YOUR GOAL>
Repeat only the lines below from the one containing "Viewport: 1362px width, 616px height." through the one containing "Select 李莹's participant video tile", inclusive, exactly as written.

DATA TO PROCESS>
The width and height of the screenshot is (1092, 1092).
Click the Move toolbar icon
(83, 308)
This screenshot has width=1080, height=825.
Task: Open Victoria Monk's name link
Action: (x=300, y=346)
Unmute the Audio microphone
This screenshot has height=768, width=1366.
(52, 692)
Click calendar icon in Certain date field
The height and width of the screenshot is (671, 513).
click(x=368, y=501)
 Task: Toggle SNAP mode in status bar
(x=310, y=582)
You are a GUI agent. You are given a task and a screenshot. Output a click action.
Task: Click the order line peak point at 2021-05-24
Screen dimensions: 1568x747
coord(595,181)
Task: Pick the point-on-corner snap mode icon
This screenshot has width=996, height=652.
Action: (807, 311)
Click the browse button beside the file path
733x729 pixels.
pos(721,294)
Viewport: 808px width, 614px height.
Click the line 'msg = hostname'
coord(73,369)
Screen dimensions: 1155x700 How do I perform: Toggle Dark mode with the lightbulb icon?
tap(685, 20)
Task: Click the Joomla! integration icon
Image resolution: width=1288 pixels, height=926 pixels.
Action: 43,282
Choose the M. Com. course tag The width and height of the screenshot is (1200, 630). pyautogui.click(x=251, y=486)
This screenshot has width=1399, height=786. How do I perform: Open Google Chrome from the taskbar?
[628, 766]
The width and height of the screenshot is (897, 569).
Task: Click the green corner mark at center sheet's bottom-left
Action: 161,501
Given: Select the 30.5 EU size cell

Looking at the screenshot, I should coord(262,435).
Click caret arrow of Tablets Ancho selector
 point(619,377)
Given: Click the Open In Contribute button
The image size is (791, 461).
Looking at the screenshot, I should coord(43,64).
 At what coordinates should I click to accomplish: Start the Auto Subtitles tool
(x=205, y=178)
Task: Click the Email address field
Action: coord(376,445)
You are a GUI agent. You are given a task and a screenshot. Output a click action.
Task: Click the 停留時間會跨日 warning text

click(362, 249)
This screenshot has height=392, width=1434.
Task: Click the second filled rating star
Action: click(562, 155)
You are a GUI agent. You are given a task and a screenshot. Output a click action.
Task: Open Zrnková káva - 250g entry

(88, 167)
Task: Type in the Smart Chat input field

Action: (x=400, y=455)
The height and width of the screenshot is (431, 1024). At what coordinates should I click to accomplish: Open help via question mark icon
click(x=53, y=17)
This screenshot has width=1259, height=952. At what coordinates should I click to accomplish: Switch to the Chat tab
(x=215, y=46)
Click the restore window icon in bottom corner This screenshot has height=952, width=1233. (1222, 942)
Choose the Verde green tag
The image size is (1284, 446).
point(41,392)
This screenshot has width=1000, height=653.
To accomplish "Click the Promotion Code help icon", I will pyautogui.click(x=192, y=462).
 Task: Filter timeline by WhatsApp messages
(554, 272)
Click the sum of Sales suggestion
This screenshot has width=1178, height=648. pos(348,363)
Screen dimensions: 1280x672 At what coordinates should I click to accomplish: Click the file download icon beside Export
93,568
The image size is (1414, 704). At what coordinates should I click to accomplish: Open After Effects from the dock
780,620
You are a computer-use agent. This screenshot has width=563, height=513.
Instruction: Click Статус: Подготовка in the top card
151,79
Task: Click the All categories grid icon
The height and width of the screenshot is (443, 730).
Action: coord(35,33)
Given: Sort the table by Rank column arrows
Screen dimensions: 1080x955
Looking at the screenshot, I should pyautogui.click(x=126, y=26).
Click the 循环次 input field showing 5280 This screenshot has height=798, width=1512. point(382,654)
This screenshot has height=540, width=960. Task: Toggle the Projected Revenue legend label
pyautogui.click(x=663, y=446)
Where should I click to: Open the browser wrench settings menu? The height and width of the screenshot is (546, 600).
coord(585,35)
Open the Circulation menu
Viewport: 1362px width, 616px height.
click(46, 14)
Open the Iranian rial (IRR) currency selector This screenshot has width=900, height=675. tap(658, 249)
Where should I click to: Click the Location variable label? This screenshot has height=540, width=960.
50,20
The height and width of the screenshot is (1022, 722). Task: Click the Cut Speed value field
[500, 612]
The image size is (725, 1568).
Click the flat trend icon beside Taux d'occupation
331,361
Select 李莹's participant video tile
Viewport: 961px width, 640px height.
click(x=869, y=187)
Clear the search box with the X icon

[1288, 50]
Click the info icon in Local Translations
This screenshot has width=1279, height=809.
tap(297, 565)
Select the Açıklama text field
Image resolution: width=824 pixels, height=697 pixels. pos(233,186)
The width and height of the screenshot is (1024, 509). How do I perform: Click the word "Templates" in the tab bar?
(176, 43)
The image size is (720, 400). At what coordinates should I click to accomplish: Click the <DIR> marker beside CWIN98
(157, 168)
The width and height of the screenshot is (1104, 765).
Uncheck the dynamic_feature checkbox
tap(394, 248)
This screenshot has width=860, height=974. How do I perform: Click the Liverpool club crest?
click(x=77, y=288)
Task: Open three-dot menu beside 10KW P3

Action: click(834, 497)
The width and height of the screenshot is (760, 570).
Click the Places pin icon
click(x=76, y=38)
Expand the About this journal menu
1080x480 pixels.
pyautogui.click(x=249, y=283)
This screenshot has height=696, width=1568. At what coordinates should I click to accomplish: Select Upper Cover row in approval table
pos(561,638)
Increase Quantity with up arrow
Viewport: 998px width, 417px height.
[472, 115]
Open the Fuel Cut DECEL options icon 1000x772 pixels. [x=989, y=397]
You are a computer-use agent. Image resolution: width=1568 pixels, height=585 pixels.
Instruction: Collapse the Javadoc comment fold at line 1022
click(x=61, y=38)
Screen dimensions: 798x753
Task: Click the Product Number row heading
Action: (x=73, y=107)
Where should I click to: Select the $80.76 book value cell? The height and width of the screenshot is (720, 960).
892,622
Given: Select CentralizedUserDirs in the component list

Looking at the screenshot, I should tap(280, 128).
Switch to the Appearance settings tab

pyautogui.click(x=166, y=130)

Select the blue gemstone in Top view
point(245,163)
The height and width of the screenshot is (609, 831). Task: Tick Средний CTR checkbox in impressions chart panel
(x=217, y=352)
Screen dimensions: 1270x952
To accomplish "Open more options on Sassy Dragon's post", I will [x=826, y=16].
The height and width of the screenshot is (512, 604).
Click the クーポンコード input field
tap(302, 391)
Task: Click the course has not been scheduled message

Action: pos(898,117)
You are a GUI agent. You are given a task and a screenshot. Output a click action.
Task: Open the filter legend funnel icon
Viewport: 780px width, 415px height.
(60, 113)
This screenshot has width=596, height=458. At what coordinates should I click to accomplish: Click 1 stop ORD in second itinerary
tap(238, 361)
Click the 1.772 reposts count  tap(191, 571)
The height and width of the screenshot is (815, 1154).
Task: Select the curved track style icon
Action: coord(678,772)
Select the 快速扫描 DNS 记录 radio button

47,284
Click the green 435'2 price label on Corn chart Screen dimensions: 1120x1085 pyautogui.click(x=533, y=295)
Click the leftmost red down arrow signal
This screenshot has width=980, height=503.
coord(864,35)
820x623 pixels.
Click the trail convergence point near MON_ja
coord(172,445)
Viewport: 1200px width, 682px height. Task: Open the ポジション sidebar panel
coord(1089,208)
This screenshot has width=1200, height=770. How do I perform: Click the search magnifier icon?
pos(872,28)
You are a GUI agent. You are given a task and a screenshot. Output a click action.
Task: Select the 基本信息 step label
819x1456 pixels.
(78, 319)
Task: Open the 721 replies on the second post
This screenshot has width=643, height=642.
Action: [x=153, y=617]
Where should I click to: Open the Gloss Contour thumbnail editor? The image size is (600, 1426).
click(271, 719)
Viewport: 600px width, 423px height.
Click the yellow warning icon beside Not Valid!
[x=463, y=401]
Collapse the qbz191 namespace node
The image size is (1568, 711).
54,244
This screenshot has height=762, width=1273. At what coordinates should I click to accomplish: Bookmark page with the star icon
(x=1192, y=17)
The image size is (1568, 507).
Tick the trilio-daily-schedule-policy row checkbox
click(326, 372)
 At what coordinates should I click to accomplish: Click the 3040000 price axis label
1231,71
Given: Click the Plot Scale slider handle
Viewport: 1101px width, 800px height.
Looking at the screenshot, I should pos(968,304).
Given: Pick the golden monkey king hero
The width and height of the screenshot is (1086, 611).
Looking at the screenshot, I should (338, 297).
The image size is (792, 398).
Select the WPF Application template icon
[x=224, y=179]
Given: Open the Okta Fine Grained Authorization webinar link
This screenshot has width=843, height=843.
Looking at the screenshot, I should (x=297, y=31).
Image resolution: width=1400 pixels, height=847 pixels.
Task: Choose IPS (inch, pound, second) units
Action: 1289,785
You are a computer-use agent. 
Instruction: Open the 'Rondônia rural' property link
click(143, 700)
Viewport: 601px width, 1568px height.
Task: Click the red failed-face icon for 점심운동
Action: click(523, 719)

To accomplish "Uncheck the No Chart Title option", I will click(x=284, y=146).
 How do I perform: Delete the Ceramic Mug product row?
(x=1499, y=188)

EXERCISE SOLUTION>
Viewport: 1362px width, 616px height.
click(46, 14)
Open the Iranian rial (IRR) currency selector This screenshot has width=900, height=675. tap(658, 249)
Where should I click to: Click the Location variable label? This screenshot has height=540, width=960.
50,20
The height and width of the screenshot is (1022, 722). Task: Click the Cut Speed value field
[500, 612]
The image size is (725, 1568).
Click the flat trend icon beside Taux d'occupation
331,361
Select 李莹's participant video tile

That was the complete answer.